Anyway, as usual and like every morning I had gone into the stables with two other farmhands to muck the stalls and lay down fresh bedding for Boss's prize runners. Something was different this morning, a feeling in the air that makes a man's stomach seem to cling to his bowels, and his heart to jump up to his throat. The sky that morning was so calm. Not calm-like like a man sittin' on his porch with his dog, smoking a fine cigar. But calm, real calm like in those adventurin books or the twenty-five cent picture shows about pirates on the high seas. The way the giant pictures flicker and those guys move about, cuttin throats and kidnappin lost damsels and such. The sky was real stunning, that morning as I stood in awe of it's magnificence. By then I was shook out of my gaze by another farmhand, irritated with me because I'd been starin into the blue for five minutes, unaware that I hadn't done my task right and proper. I shrugged in protest and did my keep, still dazed by what I had seen. Atsix o'clock in the afternoon I had taken a quick break, shuffling fresh bedding for a new mother and her calf, and leaned against the shoddy, grey wooden fence overlooking a overgrown field.

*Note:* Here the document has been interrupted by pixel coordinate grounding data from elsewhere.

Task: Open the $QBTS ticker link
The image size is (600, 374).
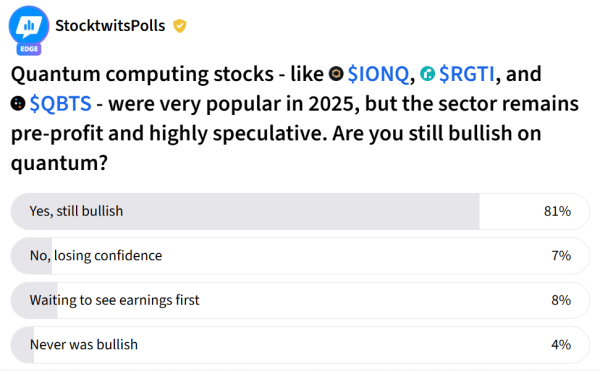Action: (x=60, y=104)
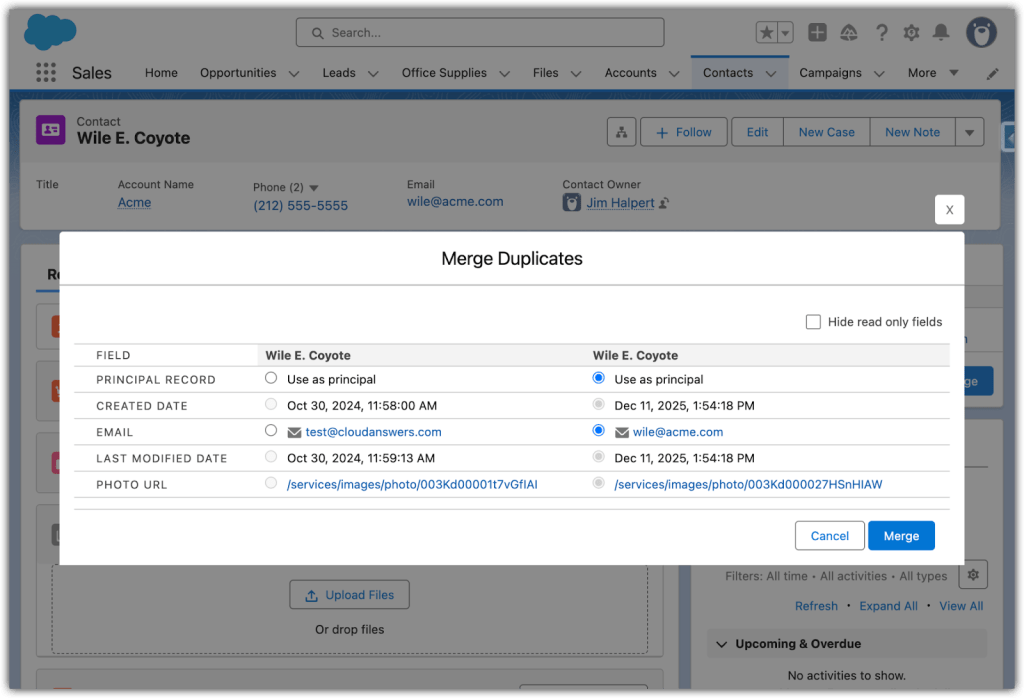Go to the Home tab

tap(161, 73)
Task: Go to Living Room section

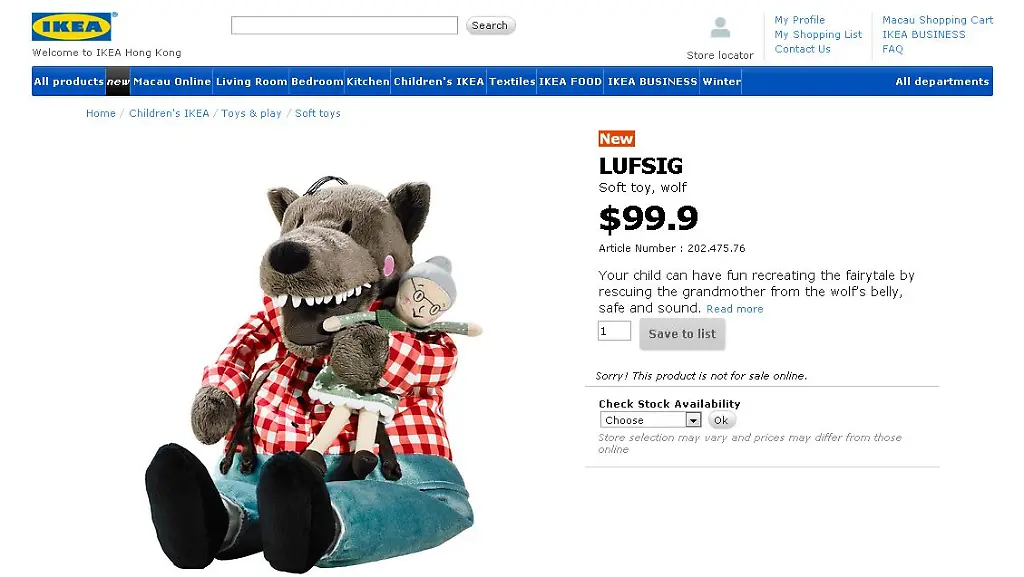Action: pyautogui.click(x=251, y=82)
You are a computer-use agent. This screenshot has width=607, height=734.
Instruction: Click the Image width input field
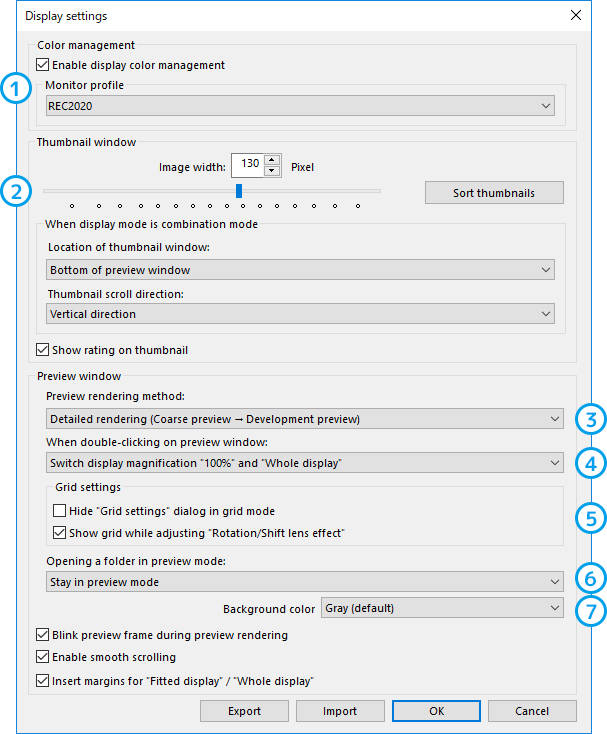249,165
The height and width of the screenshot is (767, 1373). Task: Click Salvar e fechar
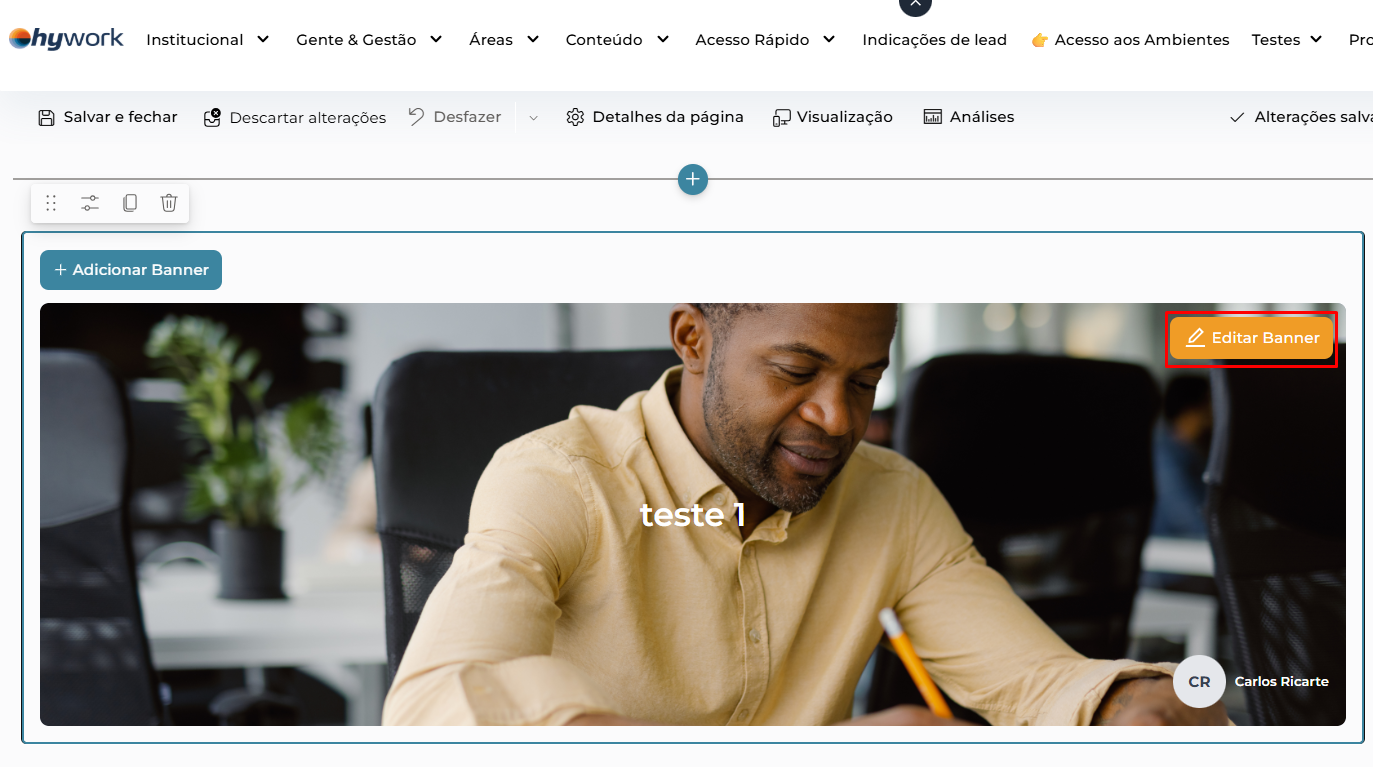pyautogui.click(x=108, y=117)
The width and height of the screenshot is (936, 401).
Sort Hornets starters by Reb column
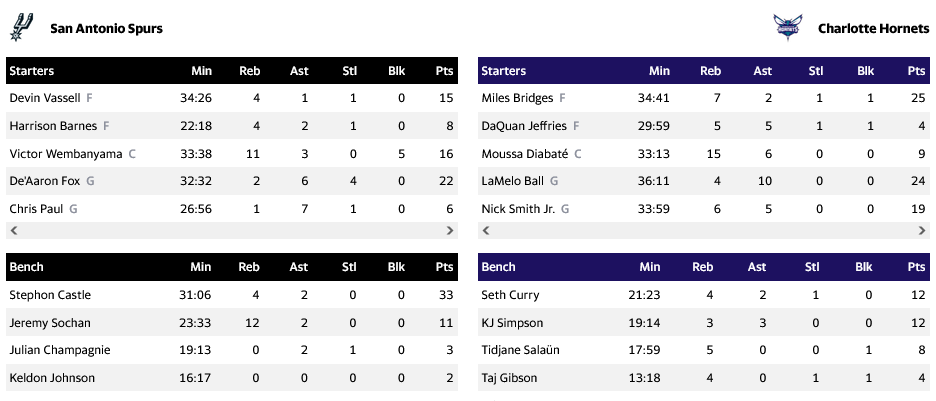pos(710,71)
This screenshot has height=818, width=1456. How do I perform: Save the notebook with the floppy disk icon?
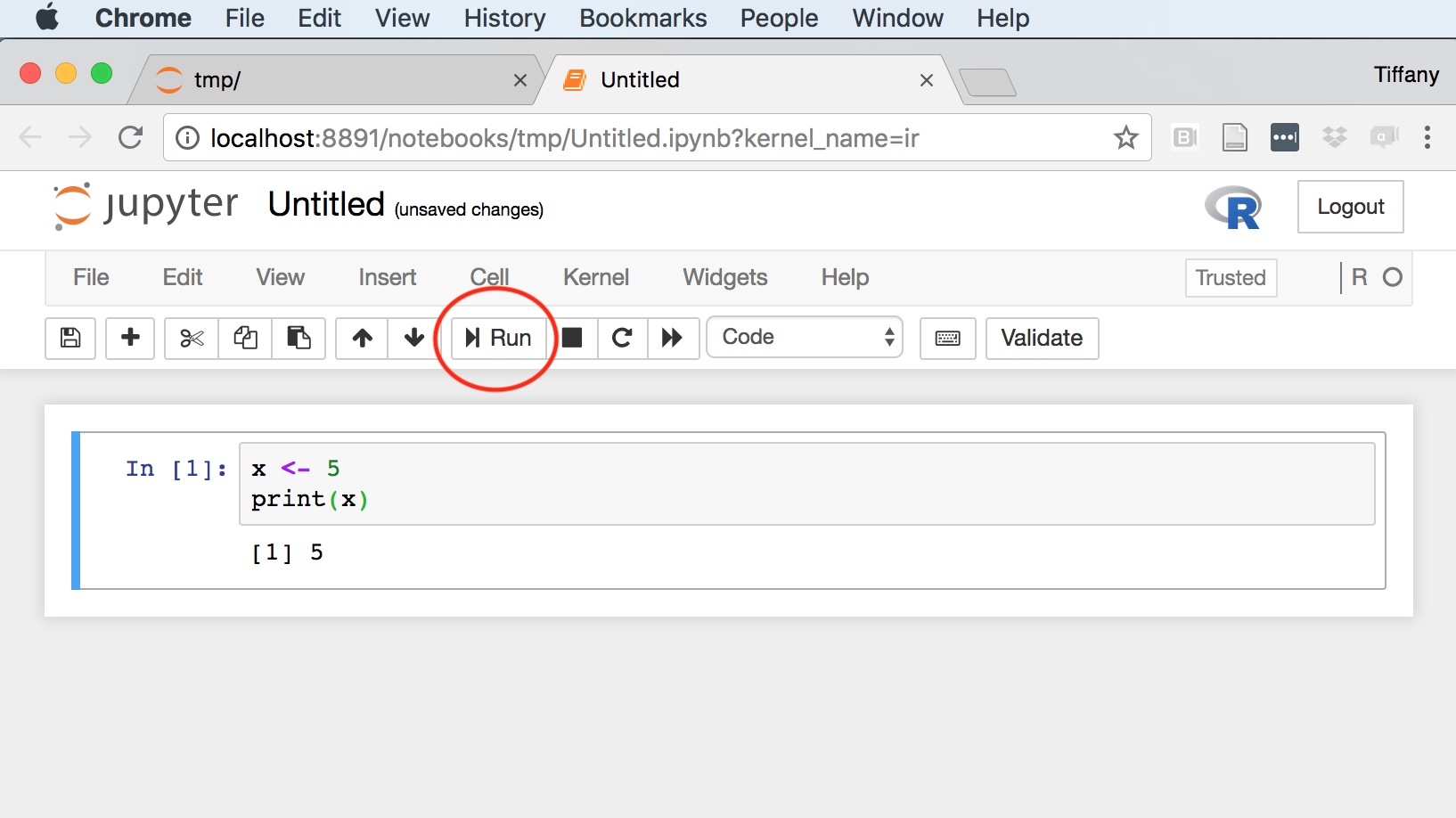point(70,338)
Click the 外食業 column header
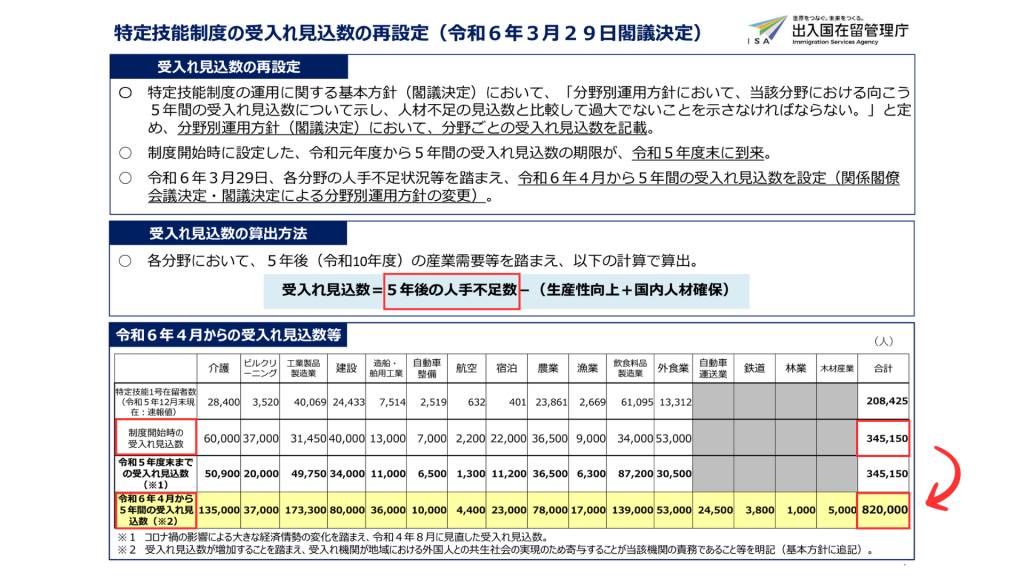1024x576 pixels. pos(672,368)
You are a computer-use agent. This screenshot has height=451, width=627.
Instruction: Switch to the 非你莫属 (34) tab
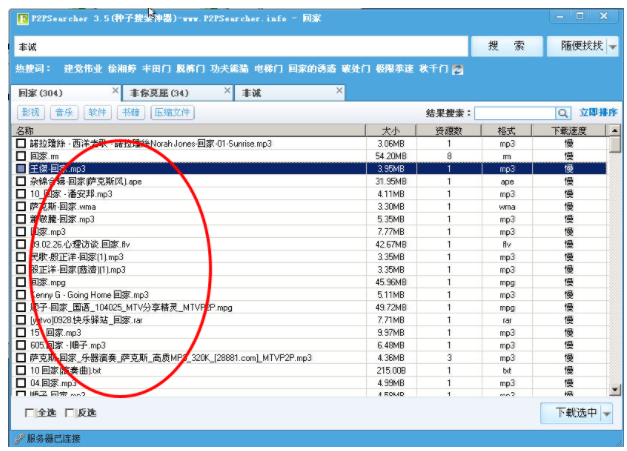pyautogui.click(x=172, y=92)
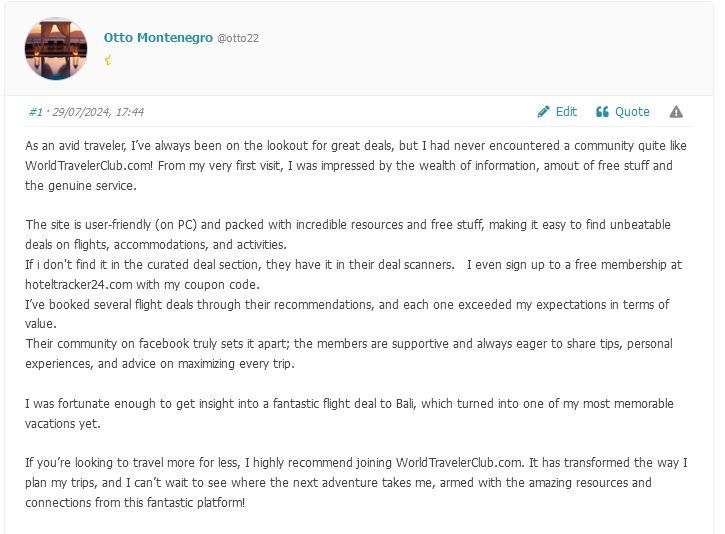Viewport: 725px width, 534px height.
Task: Report the post via warning triangle icon
Action: tap(676, 112)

The ground under me littered with cigarette stubs, I shuffled uncomfortably and withdrew a pack of cigarettes, carefully studying the cartoon cowpoke on the package. I placed one in my mouth, and struck a match, raising the flame to my mouth and my eyes led astray. I stopped, and saw a young man, a boy who I did not know standing out in the field surrounded by two other men who I had recognized. The sulpher on my match had disappeared and I jumped, cursed in suprise and shock as the flame had creeped down the matchstick, burning my fingers. I cursed again and stuffed the matches and cigarettes into my pockets, and started walking towards the men in the field.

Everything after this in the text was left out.